Jankiel przekonał go w końcu i porozumieli się co do strzelby, którą Żyd miał mu przywieźć z jarmarku, a na zgodę postawił esencji ze spirytusem…
Tylko owsa stanowczo Kuba przynosić nie obiecywał.
– Ociec Kubów złodziej nie był, to i syn jego złodziej nie jest.
– Idźcie już sobie, czas spać… a ja mam jeszcze pacierze odmawiać…

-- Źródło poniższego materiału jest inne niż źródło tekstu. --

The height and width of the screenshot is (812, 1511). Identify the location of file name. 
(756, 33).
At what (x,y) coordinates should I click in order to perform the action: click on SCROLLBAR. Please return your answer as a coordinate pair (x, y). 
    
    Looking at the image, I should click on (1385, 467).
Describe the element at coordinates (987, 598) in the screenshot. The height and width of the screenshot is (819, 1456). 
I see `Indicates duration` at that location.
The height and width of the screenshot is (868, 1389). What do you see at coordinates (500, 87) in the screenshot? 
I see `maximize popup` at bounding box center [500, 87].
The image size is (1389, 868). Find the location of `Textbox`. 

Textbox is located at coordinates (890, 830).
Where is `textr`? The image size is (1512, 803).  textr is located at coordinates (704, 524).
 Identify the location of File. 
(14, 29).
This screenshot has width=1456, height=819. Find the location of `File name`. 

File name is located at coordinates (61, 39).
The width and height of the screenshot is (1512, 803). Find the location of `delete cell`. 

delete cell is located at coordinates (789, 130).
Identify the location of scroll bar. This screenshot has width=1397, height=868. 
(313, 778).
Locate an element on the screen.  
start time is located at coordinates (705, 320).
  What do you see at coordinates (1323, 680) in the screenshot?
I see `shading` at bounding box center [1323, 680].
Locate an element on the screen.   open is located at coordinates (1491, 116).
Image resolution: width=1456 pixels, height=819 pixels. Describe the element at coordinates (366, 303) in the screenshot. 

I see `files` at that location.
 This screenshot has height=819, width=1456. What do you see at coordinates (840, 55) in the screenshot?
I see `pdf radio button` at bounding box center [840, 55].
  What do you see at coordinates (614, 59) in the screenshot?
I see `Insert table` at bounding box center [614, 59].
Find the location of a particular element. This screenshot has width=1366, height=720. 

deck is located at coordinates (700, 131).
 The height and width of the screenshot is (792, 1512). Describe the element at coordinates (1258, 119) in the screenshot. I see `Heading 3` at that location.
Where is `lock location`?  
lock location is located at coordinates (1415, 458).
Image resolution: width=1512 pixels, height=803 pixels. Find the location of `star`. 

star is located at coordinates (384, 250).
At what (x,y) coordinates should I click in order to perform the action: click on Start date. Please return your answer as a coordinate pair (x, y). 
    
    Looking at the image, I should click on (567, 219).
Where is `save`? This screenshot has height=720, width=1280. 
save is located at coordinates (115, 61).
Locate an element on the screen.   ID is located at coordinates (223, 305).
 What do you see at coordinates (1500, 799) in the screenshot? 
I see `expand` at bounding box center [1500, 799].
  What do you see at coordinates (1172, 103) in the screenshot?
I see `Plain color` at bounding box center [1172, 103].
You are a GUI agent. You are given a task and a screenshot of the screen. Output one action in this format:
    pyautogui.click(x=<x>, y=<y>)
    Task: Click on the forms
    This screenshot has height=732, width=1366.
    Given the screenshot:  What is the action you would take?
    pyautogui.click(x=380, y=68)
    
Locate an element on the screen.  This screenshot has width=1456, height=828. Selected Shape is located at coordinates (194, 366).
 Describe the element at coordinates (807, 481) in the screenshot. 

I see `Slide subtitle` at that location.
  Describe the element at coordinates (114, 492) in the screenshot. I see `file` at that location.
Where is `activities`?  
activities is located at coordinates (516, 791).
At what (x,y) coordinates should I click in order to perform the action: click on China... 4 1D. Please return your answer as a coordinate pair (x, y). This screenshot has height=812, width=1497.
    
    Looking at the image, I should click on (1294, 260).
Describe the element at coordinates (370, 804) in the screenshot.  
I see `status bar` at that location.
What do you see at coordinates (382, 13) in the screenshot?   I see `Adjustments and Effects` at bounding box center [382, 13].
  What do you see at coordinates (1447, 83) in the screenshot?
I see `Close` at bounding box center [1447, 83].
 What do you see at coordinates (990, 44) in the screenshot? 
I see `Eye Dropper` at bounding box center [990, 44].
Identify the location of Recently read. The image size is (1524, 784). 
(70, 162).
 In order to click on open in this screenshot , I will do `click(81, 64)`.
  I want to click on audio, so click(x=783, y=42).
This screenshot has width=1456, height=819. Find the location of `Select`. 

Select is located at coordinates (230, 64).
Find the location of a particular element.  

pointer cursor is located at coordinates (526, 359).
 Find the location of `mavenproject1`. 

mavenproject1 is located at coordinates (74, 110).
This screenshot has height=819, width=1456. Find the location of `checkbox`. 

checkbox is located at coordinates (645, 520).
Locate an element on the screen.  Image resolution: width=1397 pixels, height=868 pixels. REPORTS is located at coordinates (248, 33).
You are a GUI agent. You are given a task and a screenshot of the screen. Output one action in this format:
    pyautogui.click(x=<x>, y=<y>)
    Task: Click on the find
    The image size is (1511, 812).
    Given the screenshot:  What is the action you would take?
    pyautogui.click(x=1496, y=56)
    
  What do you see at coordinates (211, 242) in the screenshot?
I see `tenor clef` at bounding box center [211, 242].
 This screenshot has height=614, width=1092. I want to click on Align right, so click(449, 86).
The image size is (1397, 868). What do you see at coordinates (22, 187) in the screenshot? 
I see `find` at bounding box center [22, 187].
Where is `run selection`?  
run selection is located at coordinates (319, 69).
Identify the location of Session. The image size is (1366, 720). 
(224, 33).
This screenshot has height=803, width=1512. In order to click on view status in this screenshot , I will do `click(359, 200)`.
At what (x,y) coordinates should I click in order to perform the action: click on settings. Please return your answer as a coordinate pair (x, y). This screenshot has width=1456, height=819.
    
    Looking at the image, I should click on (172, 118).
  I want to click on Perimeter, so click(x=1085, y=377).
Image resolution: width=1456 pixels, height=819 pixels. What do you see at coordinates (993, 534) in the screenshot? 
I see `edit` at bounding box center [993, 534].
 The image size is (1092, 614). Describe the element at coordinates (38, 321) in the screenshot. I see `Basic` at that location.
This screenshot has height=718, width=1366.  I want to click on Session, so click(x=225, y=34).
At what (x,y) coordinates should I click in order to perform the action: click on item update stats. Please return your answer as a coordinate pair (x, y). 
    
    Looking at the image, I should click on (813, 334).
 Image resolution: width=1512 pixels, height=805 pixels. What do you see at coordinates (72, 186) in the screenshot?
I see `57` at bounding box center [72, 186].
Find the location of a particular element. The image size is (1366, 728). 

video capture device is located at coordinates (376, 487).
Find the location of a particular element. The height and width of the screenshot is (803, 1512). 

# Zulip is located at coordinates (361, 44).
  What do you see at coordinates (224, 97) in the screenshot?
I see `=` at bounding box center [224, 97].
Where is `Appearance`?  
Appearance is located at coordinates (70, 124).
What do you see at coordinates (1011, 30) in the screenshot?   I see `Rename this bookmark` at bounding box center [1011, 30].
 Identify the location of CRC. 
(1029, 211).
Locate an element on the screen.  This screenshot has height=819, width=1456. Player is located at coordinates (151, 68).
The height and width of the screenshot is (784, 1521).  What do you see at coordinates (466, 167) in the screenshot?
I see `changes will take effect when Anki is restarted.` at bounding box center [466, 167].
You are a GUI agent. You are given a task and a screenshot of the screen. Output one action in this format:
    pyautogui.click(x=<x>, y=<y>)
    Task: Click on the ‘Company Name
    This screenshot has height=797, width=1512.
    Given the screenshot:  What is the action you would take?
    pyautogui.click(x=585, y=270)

– Cie!… spekulant jaki! Do złodziejstwa namawia, a pacierze mówił będzie… – mruczał idąc ku domowi i jął sobie przypominać i kalkulować, bo nijak nie chciało mu się w głowie pomieścić, że całego rubla przepił… ale że jeszcze nie wytrzeźwiał i powietrze go rozebrało, to potaczał się ździebko, a i raz wraz właził na płoty, to na budulec leżący gdzieniegdzie przed chałupami i klął…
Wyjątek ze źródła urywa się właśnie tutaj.